Выбрать главу

    — Спасибо, господин начальник тюрьмы!

    — Можно было сказать просто: спасибо, шеф. Сейчас имел место как раз один из таких моментов — помните, я говорил вам? — которые вы должны научиться чувствовать.

    — Я научусь, — порывисто ответил узник. — Я обязательно научусь!

    — Постарайтесь, — кивнул начальник тюрьмы. — Это немало поспособствует вашему продвижению по службе. Кстати, а где ваш фон Лидовиц? — вдруг как бы между делом спросил он.

    — Мой фон Лидовиц? — не понял надзиратель.

    — «Размышления о пустоте» я имею в виду, — улыбнулся начальник тюрьмы. — Книжка такая у вас была, помните?

    — Ах, это… — надзиратель подошёл к лежаку, поднял томик, который использовал вместо подушки, протянул начальнику тюрьмы.

    Тот взял книгу, с задумчивой улыбкой полистал, долго и сосредоточенно разглядывал страницы пустоты, словно читал или прислушивался к немым и незримым строкам. Потом вдруг одним быстрым движением переломил книгу пополам, дёрнул, с треском разрывая корешок. Надзиратель охнул, выпучил глаза на происходящее и почему-то задрожал — то ли в жутком страхе от свершившегося у него на глазах святотатства, то ли в предчувствии того, что следующей в очереди на разрыв будет его душа.

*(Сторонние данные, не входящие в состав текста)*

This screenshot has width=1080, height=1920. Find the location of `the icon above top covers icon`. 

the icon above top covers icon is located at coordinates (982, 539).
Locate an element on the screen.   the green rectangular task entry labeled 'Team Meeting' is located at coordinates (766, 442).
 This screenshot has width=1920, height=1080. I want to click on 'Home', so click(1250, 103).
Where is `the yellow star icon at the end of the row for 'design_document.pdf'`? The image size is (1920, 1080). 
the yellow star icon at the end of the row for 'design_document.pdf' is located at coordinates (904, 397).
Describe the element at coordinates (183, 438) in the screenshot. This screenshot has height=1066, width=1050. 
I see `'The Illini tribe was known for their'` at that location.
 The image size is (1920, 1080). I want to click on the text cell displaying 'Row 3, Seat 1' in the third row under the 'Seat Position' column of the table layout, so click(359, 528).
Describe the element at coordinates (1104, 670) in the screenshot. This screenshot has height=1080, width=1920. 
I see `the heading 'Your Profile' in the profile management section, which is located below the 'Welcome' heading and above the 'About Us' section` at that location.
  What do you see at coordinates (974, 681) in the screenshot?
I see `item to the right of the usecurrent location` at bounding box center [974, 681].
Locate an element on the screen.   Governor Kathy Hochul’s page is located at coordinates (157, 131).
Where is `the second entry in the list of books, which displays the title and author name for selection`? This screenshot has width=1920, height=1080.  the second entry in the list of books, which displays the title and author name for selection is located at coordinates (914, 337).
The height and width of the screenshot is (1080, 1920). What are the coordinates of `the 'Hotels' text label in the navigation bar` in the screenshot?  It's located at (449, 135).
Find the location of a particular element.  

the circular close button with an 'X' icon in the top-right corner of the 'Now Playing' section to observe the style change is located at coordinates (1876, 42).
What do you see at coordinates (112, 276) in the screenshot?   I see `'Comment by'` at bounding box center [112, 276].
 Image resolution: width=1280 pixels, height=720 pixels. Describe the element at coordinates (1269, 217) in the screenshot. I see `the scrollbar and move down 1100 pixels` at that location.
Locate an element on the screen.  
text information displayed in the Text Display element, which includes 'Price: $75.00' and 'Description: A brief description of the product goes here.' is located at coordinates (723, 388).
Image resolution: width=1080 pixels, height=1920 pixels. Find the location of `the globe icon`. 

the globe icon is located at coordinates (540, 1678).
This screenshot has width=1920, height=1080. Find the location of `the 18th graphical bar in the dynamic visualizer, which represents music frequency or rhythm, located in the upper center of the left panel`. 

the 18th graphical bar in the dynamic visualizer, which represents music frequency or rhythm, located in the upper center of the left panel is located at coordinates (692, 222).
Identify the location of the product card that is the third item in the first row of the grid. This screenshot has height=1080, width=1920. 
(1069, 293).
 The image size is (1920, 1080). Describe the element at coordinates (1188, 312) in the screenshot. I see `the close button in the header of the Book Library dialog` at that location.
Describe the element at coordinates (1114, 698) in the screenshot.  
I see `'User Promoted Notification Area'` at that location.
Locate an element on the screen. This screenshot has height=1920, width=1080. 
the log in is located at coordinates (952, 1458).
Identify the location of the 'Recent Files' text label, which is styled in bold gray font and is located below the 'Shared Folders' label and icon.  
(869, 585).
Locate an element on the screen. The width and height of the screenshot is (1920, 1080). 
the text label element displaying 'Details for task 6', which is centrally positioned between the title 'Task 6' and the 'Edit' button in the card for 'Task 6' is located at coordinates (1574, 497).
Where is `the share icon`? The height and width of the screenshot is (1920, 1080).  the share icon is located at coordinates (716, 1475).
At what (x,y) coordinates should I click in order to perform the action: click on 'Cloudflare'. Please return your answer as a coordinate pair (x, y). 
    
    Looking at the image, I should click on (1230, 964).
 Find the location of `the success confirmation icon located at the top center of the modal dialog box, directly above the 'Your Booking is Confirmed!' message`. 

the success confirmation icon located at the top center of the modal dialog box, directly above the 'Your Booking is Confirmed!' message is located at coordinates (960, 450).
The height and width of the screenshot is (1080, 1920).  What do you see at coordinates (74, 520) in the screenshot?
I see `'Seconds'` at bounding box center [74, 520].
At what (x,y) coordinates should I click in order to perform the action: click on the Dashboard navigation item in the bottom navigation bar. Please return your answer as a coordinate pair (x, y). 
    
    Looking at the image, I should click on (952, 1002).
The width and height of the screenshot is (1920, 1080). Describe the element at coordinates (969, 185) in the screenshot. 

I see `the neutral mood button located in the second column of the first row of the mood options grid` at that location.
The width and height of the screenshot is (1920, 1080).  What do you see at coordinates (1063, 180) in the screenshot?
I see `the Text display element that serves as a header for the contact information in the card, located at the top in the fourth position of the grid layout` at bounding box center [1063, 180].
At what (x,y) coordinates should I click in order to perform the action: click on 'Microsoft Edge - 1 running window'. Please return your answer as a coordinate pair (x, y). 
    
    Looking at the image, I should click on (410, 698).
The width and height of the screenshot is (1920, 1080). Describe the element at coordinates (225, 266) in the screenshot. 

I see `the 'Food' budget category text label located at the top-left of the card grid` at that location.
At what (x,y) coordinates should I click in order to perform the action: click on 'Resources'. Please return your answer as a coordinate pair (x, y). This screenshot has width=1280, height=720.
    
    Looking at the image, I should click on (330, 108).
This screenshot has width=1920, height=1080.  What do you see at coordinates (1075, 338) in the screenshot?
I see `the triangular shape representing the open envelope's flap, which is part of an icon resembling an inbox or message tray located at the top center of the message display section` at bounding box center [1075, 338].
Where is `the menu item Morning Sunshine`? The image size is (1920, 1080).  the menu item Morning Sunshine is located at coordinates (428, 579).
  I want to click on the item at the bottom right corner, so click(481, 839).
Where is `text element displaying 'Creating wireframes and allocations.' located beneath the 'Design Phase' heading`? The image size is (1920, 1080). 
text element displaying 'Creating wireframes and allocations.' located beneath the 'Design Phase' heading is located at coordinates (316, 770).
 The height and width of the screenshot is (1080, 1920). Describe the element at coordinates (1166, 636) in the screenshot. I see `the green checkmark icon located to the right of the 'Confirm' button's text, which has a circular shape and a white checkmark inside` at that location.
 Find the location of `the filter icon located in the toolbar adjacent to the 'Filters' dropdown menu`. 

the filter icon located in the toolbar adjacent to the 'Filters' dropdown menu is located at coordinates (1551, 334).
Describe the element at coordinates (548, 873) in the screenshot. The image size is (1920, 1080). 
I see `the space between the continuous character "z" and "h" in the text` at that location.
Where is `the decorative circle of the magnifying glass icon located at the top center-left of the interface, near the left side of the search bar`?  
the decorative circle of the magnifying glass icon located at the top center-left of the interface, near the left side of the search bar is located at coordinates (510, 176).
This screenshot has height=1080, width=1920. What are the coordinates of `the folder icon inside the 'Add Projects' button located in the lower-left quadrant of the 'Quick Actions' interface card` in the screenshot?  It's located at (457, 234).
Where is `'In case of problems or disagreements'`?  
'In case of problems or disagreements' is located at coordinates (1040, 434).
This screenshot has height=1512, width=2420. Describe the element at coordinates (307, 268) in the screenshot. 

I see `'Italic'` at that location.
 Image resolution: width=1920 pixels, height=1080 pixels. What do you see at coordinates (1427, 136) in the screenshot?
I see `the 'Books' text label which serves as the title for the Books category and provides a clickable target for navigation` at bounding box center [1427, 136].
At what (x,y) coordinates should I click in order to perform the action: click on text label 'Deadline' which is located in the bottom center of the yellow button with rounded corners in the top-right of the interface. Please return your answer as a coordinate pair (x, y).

    Начальник тюрьмы меж тем быстро и уверенно разодрал книгу на несколько тетрадок и отдельных листов, скомкал, сложил их кучкой на полу, присел, достал из кармана спички. Фыркнула и пыхнула серой одна. Занялся от жёлтого пламени верхний скомканный листок. Поначалу неуверенный, огонёк быстро оживился, метнулся, заплясал, пожирая строки, сжигая мысли, превращая их в серые и синеватые завихрения удушливо-острого дыма. Узник отметил для себя, что горящие мысли великого философа воняют ничуть не лучше любого брошенного в огонь бульварного романчика. «Вот она, тщета мысли человеческой!» — подумал он.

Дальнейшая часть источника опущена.